# Going away from cable, options?



## tonyvdb (Sep 5, 2007)

So I'm seriously thinking of getting rid of cable tv and getting something like this android TV media server box:
http://www.amazon.ca/Susay-Android-...451766588&sr=1-14&keywords=mx2+android+tv+box
Has anybody tried something like this or have better options? 
I still want to be able to record shows or at least watch shows on line when I want.

Should I just go with a Roku?


----------



## chashint (Jan 12, 2011)

I have been a ROKU user since the original Netflix/ROKU became available and I am very satisfied with it.
The programming gets better and better too.
We are currently using ROKU 3.
For me it is not a replacement for the cable and DVR though when it comes to first run programs and sports.
The way the providers package phone, TV, and internet together makes having internet services alone very expensive.
When I have looked into OTA DVR alternatives TIVO looks like the best option by a wide margin.
By the time I factor in the purchase price and TIVO guide subscription on top of standalone internet I don't get much savings.

The ROKU 3 does not play my music as good as I would like it to.
There is no gapless playback support and accessing a large library is very slow to load each time I navigate to the the computer.
I have given up on using it for this purpose.


----------



## rrseth (Dec 26, 2015)

My 2 cents, get a tablo, HD antenna, external HDD and a roku. 



Tablo/HD antenna/external hdd will keep you up to date on all your network shows. Get a cousin or friend to give you their cable id, and you will have espn via watchespn app on roku. Also get netflix and you're mostly set. This is all legal. Not sure about the legality of XBMC set up you posted, GL! I'm cable free and love it, haha Comcast...~!


----------



## NBPk402 (Feb 21, 2012)

We pulled our cable, and went OTA about 2 years ago, and have never looked back. We have i3NUCs, and CubeTV boxes running Kodi for all of our tv/music/hd movies. We were recording all our TV shows with Windows Media Center, but now we are using Kodi with the HDHomerun app/driver in Kodi. What we can't get with OTA we get streaming from the networks or Amazon.


----------



## tonyvdb (Sep 5, 2007)

Will Roku act like a PVR if hooked up to a hard drive? Does it have some sort of guide that you can select what shows you want recorded?


----------



## chashint (Jan 12, 2011)

ROKU is only a streaming media device. It has no other functionality.

The various apps have search, and categories that group shows together.


----------



## Talley (Dec 8, 2010)

125mbps up / 10mpbs down internet = $75
Netflix for streaming 4 devices at once = $13
Satellite TV for 200 channels = $~100

I've always factored in 200/mo for these items. Sure... I can bundle all three together and save a few but in the end... I want what I want. I want comcast internet because it's the fastest. I have 4 kids so they each of a Sony blueray player that does netflix so they all stream off that at night which is why I pay for the 4 TV plan and 13/mo for that is much cheaper than them having boxes in all the rooms. Then I have 4 boxes for my satellite service (my room, theater, living, den) which I'll be moving my room to the outside because I can share the living/myroom since I ran a HDMI cable between these two areas and we rarely watch TV in both... meaning never.

Given material:
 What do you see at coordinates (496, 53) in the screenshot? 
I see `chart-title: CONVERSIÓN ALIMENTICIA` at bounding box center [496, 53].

List of tasks:
1) Please reproduce the cable-cutting thread from "The way the" to "the the computer." word for word.
2) Answer these questions from the cable-cutting thread:
(a) Which Roku model does chashint say is currently in use?
(b) About how long ago did NBPk402 pull their cable and go OTA?
(c) What monthly price does Talley list for Netflix streaming on 4 devices at once?

Expected outputs:
1)
The way the providers package phone, TV, and internet together makes having internet services alone very expensive.
When I have looked into OTA DVR alternatives TIVO looks like the best option by a wide margin.
By the time I factor in the purchase price and TIVO guide subscription on top of standalone internet I don't get much savings.

The ROKU 3 does not play my music as good as I would like it to.
There is no gapless playback support and accessing a large library is very slow to load each time I navigate to the the computer.

2)
(a) Roku 3
(b) About 2 years ago
(c) $13